[Stored data entries]
++++++++

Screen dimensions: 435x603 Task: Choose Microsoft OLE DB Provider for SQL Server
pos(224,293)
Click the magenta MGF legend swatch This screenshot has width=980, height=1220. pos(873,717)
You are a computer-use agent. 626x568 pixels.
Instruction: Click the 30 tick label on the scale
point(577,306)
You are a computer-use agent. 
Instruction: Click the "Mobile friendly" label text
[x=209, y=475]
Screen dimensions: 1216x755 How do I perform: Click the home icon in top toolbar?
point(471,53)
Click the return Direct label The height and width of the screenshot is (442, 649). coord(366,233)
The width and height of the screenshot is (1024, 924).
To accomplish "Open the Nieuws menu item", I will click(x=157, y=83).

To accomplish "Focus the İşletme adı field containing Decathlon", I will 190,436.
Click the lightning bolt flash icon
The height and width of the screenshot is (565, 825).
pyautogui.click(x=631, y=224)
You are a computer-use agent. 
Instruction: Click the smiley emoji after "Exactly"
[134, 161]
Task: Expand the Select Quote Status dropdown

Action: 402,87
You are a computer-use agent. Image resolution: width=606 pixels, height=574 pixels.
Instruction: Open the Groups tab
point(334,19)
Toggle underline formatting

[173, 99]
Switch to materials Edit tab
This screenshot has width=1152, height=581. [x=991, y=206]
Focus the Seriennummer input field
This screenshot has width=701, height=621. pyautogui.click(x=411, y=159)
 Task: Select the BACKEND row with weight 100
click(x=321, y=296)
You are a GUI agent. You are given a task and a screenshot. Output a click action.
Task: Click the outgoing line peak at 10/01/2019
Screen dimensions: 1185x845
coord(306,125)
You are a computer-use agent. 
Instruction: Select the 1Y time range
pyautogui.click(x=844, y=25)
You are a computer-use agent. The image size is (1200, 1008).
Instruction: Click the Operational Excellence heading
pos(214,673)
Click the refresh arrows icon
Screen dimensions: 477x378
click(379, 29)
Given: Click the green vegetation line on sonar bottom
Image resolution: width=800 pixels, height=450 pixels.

++++++++

**The task**
Repeat each record exactly. Omit nothing.

**Worked solution**
Screen dimensions: 435x603 Task: Choose Microsoft OLE DB Provider for SQL Server
pos(224,293)
Click the magenta MGF legend swatch This screenshot has width=980, height=1220. pos(873,717)
You are a computer-use agent. 626x568 pixels.
Instruction: Click the 30 tick label on the scale
point(577,306)
You are a computer-use agent. 
Instruction: Click the "Mobile friendly" label text
[x=209, y=475]
Screen dimensions: 1216x755 How do I perform: Click the home icon in top toolbar?
point(471,53)
Click the return Direct label The height and width of the screenshot is (442, 649). coord(366,233)
The width and height of the screenshot is (1024, 924).
To accomplish "Open the Nieuws menu item", I will click(x=157, y=83).

To accomplish "Focus the İşletme adı field containing Decathlon", I will 190,436.
Click the lightning bolt flash icon
The height and width of the screenshot is (565, 825).
pyautogui.click(x=631, y=224)
You are a computer-use agent. 
Instruction: Click the smiley emoji after "Exactly"
[134, 161]
Task: Expand the Select Quote Status dropdown

Action: 402,87
You are a computer-use agent. Image resolution: width=606 pixels, height=574 pixels.
Instruction: Open the Groups tab
point(334,19)
Toggle underline formatting

[173, 99]
Switch to materials Edit tab
This screenshot has width=1152, height=581. [x=991, y=206]
Focus the Seriennummer input field
This screenshot has width=701, height=621. pyautogui.click(x=411, y=159)
 Task: Select the BACKEND row with weight 100
click(x=321, y=296)
You are a GUI agent. You are given a task and a screenshot. Output a click action.
Task: Click the outgoing line peak at 10/01/2019
Screen dimensions: 1185x845
coord(306,125)
You are a computer-use agent. 
Instruction: Select the 1Y time range
pyautogui.click(x=844, y=25)
You are a computer-use agent. The image size is (1200, 1008).
Instruction: Click the Operational Excellence heading
pos(214,673)
Click the refresh arrows icon
Screen dimensions: 477x378
click(379, 29)
Given: Click the green vegetation line on sonar bottom
Image resolution: width=800 pixels, height=450 pixels.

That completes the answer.